Embora o desejo de tender à exaustividade possa parecer ambicioso, o fato é que apenas uma visão de conjunto da produção geográfica sobre a questão indígena pode nos permitir apreciá-la em toda a sua dimensão. É por isso que é necessário um enquadramento metodológico, a fim de marcar claramente o caminho a seguir e posicionar o mais exatamente possível no campo da geografia o interesse consagrado aos povos indígenas, tendo em vista sua história e seu desenvolvimento como disciplina universitária.
Seria ilusório e desnecessário querer referenciar absolutamente todos os trabalhos produzidos em todos os formatos (teses, livros, artigos, anais de congressos, etc.), em diferentes épocas e em todos os contextos culturais, linguísticos, regionais, etc. No entanto, deve-se propor a seleção mais representativa possível, com base em critérios que aliem a consideração de uma massa crítica consistente e fiel à evolução e diversidade dos trabalhos produzidos, à acessibilidade das fontes e aos imperativos epistemológicos de tal empresa. Certas fontes devem, portanto, ser privilegiadas, e as mais apropriadas parecem ser indiscutivelmente os artigos de revistas científicas.
Deve-se notar, em primeiro lugar, que as revistas historicamente expressaram –ao mesmo tempo em que permitiram e acompanharam– a instalação e o desenvolvimento das disciplinas na universidade. Por outro lado, o surgimento de novas revistas em um campo disciplinar já estabelecido e reconhecido pode muitas vezes refletir o surgimento de novos paradigmas ou grandes encruzilhadas da disciplina e, a minima, de sensibilidades novas e diversas dentro da disciplina. Então, retraçar a história das revistas é em parte traçar a história de uma disciplina ou, pelo menos, a de seu reconhecimento no campo acadêmico formal. Qual é o lugar da questão dos povos indígenas nesta história? Desde quando e em que contexto(s) os geógrafos se interessaram pela questão indígena? Em que revistas publicaram então seus trabalhos?

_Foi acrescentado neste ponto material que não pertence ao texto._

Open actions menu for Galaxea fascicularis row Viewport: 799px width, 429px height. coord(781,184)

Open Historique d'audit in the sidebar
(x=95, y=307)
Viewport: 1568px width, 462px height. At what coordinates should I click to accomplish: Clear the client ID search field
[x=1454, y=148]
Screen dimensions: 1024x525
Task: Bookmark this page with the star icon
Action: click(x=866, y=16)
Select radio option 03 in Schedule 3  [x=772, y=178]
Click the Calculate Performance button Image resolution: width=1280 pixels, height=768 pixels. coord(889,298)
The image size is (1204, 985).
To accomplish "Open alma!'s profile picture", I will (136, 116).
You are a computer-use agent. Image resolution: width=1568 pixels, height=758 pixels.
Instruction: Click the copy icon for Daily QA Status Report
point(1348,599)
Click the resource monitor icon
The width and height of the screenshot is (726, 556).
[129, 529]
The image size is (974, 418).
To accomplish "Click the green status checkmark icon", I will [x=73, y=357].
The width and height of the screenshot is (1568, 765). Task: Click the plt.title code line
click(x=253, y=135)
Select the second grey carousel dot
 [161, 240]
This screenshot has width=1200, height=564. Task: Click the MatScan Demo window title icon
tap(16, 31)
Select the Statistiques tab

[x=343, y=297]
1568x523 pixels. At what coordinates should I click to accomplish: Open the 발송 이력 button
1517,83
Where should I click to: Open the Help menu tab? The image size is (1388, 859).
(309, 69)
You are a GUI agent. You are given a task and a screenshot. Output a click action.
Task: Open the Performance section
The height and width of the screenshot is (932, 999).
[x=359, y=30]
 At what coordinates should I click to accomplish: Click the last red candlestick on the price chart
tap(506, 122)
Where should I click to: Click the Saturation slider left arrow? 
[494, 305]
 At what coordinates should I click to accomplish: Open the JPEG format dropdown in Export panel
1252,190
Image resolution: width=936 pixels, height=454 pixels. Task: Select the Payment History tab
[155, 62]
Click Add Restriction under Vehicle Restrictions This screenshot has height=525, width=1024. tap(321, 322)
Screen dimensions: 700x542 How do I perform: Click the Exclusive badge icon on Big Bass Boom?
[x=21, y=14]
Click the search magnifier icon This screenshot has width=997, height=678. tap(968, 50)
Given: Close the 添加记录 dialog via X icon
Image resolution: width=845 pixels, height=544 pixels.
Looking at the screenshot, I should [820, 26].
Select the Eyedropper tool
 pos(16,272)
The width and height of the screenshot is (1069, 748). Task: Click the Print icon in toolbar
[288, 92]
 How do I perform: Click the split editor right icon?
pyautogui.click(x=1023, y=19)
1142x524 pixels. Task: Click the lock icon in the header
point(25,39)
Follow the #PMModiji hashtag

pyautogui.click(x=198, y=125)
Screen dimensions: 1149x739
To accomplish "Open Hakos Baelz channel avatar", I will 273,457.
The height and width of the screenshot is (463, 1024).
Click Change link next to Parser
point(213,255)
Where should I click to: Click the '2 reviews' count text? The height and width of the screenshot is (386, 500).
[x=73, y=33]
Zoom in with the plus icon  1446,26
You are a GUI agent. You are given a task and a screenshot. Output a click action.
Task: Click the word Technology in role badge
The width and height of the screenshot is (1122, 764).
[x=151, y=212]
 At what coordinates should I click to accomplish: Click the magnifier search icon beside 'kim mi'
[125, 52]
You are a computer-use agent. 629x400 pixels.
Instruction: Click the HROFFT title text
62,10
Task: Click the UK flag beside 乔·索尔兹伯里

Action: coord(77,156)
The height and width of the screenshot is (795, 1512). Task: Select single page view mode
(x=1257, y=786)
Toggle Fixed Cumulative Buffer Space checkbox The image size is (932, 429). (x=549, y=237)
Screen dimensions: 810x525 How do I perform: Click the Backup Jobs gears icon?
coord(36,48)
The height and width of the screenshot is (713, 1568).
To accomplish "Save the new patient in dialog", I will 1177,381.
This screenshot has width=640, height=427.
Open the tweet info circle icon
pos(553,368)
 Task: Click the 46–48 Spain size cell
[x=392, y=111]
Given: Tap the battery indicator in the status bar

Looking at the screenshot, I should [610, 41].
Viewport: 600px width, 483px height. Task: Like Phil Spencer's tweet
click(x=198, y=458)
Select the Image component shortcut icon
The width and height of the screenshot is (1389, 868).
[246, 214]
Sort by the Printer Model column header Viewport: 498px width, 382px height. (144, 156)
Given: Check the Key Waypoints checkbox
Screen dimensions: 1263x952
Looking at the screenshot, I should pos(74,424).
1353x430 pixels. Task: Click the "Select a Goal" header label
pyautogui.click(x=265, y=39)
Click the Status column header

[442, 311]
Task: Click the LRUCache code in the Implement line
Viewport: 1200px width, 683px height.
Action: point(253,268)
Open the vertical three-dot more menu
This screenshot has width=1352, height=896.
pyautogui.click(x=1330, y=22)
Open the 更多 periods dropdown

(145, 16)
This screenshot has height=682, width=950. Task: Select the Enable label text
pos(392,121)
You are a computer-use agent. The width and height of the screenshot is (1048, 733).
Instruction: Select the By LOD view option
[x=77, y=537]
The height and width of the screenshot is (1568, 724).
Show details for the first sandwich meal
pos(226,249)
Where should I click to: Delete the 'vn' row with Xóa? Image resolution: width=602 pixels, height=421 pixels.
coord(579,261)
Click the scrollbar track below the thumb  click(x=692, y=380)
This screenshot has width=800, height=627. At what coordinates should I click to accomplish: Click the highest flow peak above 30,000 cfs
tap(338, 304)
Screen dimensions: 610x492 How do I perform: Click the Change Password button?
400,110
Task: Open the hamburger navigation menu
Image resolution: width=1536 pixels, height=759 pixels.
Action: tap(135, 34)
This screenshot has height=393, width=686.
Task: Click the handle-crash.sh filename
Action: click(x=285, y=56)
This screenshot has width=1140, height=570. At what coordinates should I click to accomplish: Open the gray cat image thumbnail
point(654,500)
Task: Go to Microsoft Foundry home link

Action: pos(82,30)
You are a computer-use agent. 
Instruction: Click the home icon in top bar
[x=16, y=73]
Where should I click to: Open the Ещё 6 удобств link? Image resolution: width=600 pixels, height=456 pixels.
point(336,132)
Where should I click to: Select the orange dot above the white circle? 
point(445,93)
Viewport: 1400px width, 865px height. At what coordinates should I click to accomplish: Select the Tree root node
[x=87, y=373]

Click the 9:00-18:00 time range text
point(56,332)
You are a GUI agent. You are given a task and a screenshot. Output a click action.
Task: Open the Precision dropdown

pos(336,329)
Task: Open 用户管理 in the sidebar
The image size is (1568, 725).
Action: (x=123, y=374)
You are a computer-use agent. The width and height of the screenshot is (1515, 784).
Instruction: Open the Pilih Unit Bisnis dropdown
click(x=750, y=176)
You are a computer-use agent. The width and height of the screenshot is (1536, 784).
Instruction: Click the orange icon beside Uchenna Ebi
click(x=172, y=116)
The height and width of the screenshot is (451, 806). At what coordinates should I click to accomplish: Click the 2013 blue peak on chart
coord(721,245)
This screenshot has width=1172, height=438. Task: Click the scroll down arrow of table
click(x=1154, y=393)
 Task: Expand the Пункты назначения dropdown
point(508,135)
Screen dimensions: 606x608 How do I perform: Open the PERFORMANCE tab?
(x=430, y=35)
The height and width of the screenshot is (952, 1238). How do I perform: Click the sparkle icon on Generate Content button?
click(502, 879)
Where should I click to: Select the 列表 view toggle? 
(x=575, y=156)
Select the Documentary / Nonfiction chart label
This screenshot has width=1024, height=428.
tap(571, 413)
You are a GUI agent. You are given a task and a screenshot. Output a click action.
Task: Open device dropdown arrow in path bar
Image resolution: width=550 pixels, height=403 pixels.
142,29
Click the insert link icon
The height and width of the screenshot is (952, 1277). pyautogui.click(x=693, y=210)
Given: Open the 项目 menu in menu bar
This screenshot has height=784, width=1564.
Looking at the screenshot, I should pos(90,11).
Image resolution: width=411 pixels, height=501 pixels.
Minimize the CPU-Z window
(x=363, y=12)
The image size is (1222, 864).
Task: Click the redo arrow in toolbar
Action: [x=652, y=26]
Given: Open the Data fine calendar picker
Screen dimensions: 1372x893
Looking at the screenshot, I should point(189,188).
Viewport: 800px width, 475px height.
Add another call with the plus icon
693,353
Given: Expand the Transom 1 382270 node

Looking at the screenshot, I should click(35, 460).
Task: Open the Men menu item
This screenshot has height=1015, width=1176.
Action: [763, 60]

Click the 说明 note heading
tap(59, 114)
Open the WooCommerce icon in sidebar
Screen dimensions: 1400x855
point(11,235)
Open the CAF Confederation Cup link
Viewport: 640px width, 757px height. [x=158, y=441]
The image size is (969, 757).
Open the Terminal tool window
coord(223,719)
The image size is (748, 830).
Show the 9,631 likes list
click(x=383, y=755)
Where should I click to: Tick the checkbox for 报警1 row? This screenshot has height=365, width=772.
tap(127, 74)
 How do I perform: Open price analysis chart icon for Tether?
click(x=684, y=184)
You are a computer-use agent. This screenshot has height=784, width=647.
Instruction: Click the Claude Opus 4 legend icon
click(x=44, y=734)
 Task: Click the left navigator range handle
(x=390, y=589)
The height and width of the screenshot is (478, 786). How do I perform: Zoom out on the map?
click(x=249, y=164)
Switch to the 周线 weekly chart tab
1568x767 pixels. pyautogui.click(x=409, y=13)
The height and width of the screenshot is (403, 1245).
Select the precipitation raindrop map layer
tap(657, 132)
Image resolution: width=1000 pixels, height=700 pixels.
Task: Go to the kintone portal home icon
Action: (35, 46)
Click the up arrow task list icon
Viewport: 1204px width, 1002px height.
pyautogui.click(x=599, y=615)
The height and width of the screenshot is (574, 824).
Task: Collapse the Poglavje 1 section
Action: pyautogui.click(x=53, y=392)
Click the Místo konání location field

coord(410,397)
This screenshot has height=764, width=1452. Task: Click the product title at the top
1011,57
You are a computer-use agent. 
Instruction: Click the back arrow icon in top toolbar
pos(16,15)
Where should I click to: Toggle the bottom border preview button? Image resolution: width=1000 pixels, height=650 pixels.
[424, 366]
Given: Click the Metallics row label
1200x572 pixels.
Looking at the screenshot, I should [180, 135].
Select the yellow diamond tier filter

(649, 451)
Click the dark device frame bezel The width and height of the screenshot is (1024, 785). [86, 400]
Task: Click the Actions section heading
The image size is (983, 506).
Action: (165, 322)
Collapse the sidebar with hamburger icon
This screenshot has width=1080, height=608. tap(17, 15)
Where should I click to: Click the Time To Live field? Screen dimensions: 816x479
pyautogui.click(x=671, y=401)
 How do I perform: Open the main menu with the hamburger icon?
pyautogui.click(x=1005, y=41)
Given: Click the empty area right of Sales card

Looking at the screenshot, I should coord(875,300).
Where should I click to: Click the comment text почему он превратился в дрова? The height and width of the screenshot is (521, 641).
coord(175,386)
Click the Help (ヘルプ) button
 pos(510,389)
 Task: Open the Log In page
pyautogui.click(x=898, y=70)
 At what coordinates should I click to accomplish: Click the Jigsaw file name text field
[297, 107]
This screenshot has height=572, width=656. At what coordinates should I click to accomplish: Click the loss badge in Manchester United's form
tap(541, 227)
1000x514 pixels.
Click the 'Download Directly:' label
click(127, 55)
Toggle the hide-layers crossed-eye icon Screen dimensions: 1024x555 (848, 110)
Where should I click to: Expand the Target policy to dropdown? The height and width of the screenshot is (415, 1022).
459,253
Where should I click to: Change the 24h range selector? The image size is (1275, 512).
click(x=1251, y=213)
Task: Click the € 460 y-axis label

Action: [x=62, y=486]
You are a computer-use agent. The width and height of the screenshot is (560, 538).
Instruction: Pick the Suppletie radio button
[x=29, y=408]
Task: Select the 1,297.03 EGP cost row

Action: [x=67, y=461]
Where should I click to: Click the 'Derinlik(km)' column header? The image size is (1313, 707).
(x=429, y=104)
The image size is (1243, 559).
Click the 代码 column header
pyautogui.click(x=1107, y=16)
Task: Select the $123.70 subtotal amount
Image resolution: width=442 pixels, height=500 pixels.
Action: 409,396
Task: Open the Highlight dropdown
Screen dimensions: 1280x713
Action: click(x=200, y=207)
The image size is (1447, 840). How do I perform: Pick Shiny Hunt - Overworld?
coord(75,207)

Determinar o interesse dos geógrafos pela questão indígena através de artigos publicados em revistas científicas parece permitir responder ao imperativo epistemológico da pesquisa proposta. Essa abordagem deve, por exemplo, permitir a identificação de possíveis afinidades de acordo com ramos disciplinares específicos (geografia cultural, geografia política, etc.) ou, pelo menos, distinguir diferentes formas de considerar e tratar a questão dos povos indígenas na geografia. Dado que as revistas são lugares de intercâmbio e debate em que a evolução e a direção de uma disciplina são realizadas, pelo menos em parte, parece relevante ver que lugar ocuparam nelas até hoje os povos indígenas e suas problemáticas. Além disso, não se deve perder de vista que a publicação de um artigo é decorrente de um processo de avaliação e validação por pares que traduz de certa forma sua “aceitabilidade” pela comunidade científica. Assim, referenciar os artigos publicados em revistas científicas no campo das geografias indígenas equivale a avaliar o reconhecimento da questão indígena como objeto geográfico. A publicação de artigos sendo, por outro lado, o modo privilegiado de comunicação científica, qualquer corpus formado nesta base deve potencialmente poder refletir a diversidade e a evolução das abordagens geográficas para a questão indígena.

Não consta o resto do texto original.